Que dans sa demande, M. G. ne vise pas les clichés JAVA et LABYRINTHE au titre des années précédant l'accord du 19 novembre 2007, ce qui tend à établir que les sommes dues pour cette période et mentionnées dans l'échange de courriels de novembre 2007 lui ont été réglées ;

Que conformément à l'engagement pris par M. VAN DER B., agissant pour le compte de la société SWJM, le 19 novembre 2007, la somme globale de 18 000 € (1 000 € par photographie et par année d'exploitation) est donc due à M. G. ;

Sur la mesure d'interdiction demandée par M. G.

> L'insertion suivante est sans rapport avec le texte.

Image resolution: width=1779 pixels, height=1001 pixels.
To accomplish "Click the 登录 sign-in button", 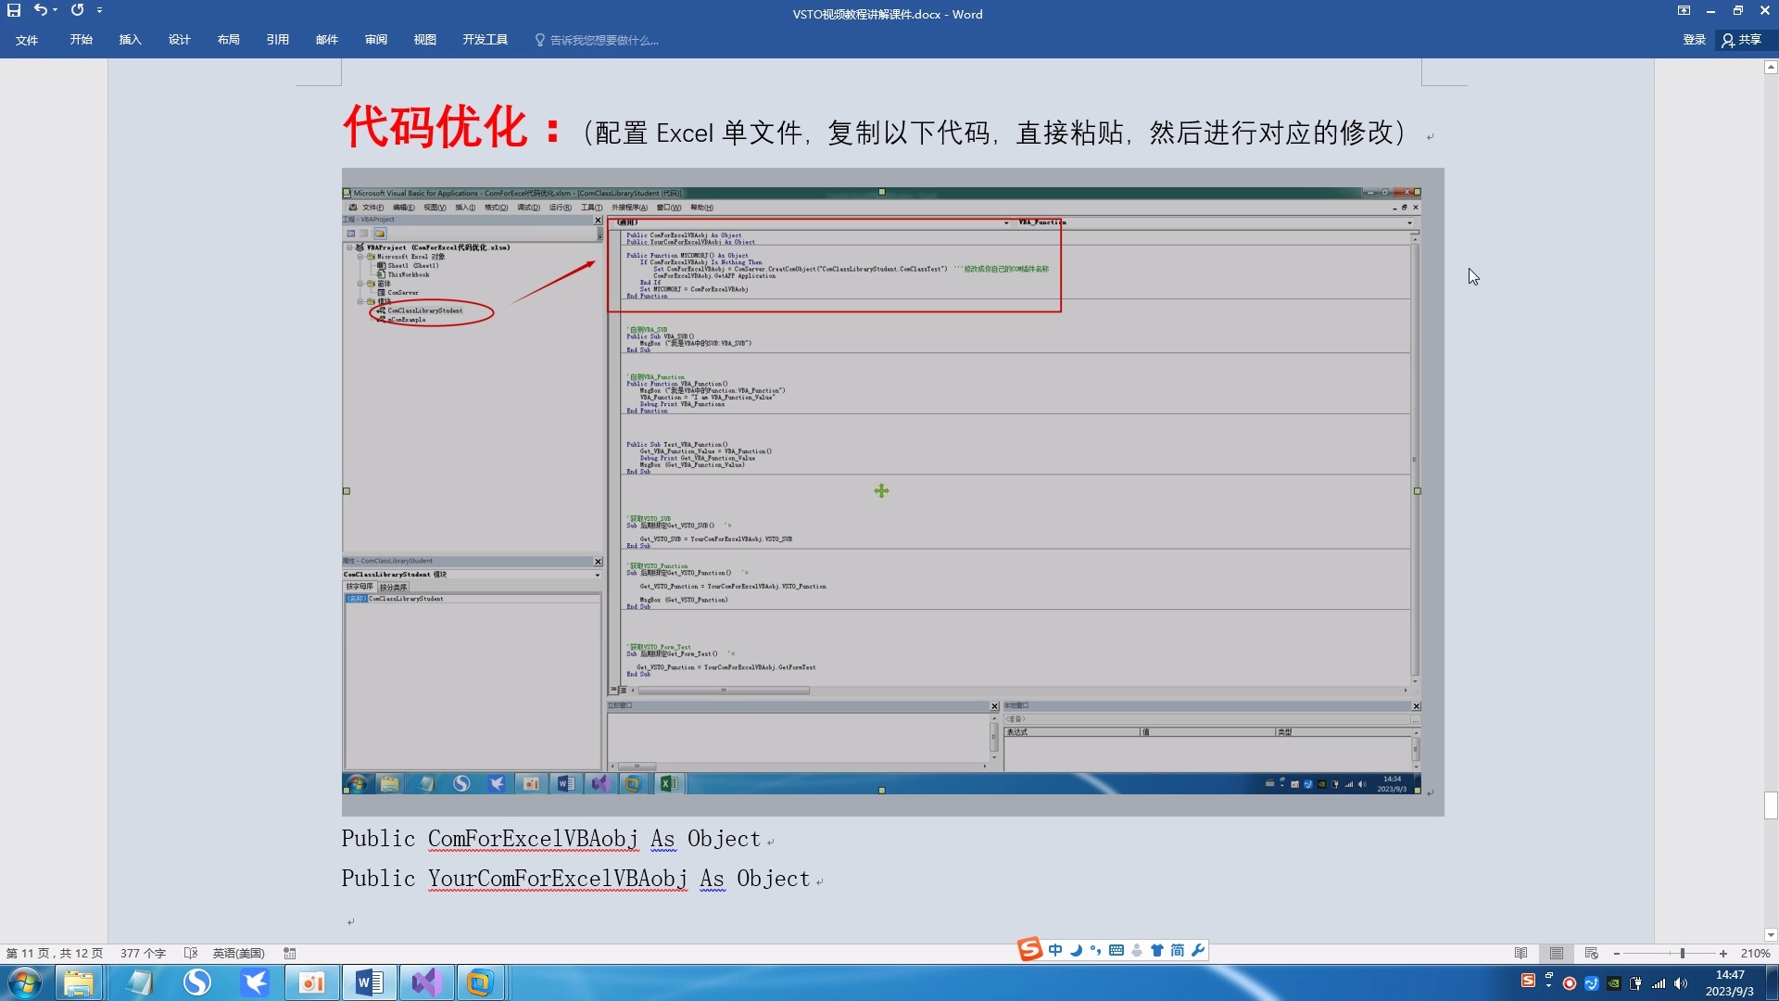I will click(x=1696, y=40).
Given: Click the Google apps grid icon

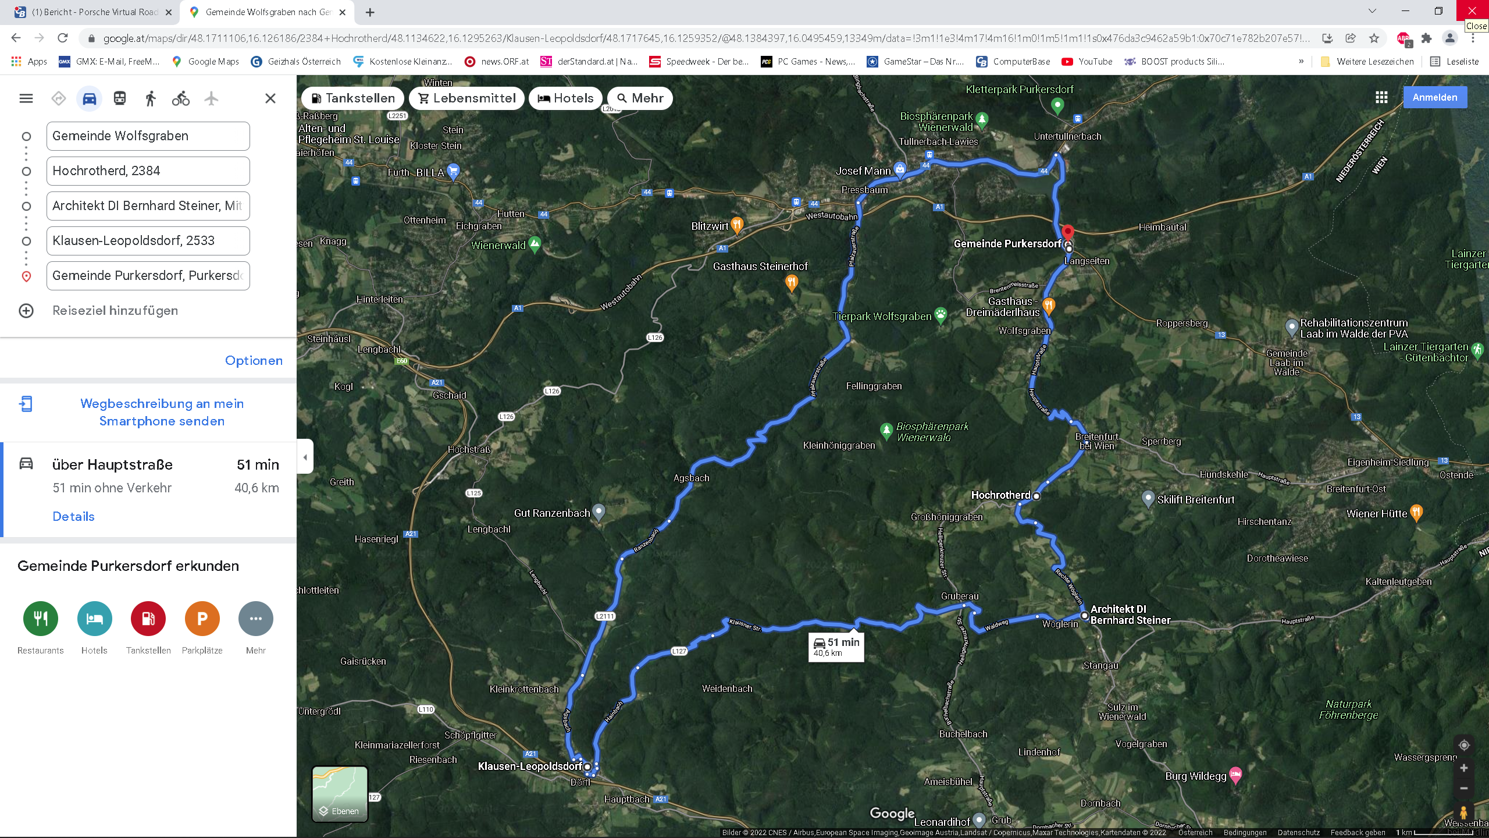Looking at the screenshot, I should pos(1381,97).
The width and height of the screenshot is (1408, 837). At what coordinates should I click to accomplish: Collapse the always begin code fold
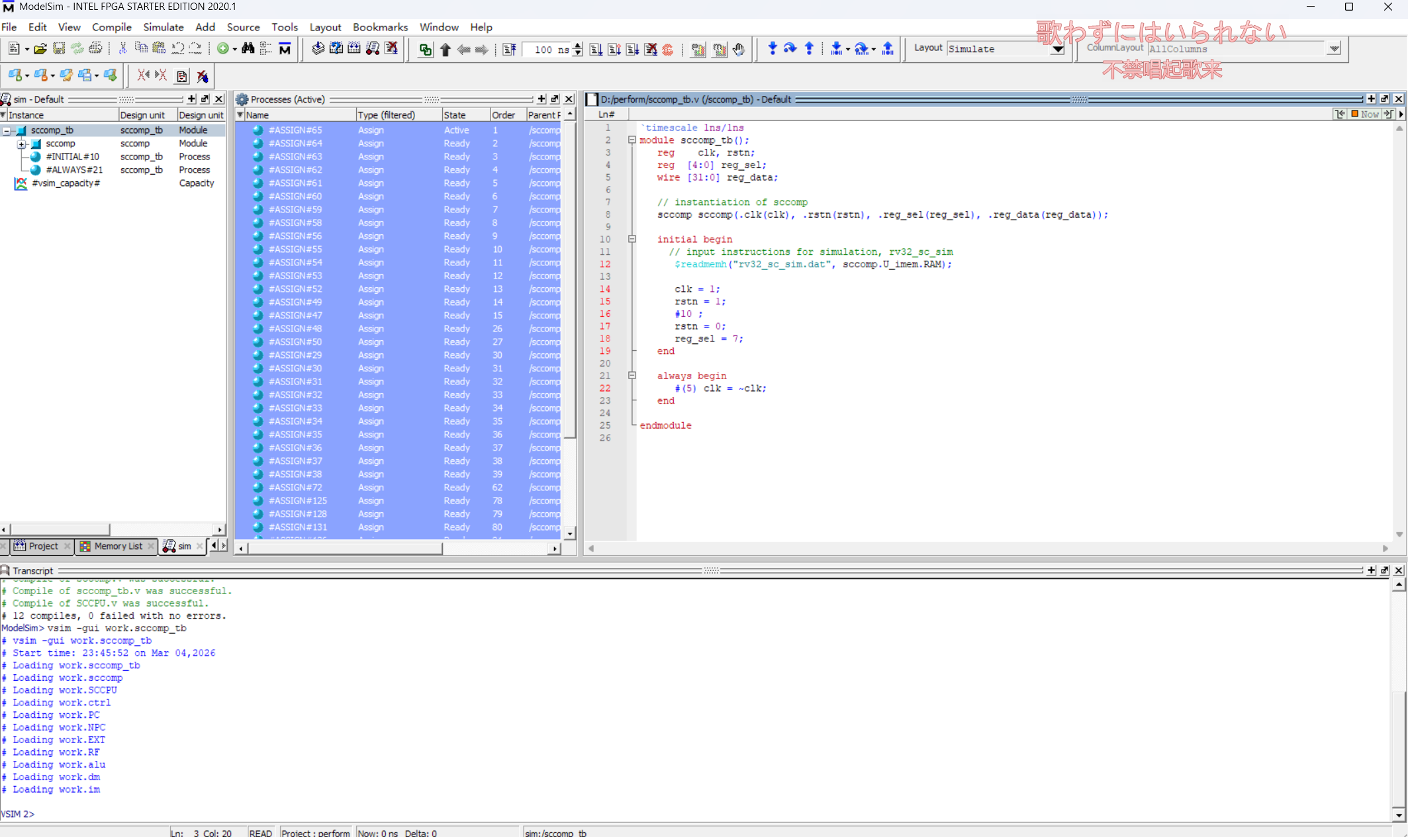[632, 375]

Considérant que du fait du rejet des demandes fondées sur la contrefaçon de droits d'auteur, il n'y a lieu de faire droit à la demande d'interdiction présentée par M. G. ;

Sur les dépens et les frais irrépétibles

Considérant que la société SWJM qui succombe sera condamnée aux dépens de première instance et d'appel et gardera à sa charge les frais non compris dans les dépens qu'elle a exposés à l'occasion de la présente instance, les dispositions prises sur les dépens et les frais irrépétibles de première instance étant infirmées ;

Que la somme qui doit être mise à la charge de la société SWJM au titre des frais non compris dans les dépens exposés par M. G. peut-être équitablement fixée à 8 000 € ;

PAR CES MOTIFS,

LA COUR,

Rejette la demande tendant au rejet de la pièce n° 20 de l'appelant,

Confirme le jugement si ce n'est en ses dispositions relatives aux dépens et frais irrépétibles de première instance,

Y ajoutant,

Condamne la société SWJM à payer à M. Laurent G. dit D. la somme de 18 000 € en exécution de l'engagement pris le 19 novembre 2007,

Déboute M. G. dit D. de sa demande de mesure d'interdiction,

Condamne la société SWJM aux dépens de première instance et d'appel, ainsi qu'au paiement à M. G. dit D. de la somme de 8 000 € sur le fondement de l'article 700 du code de procédure civile.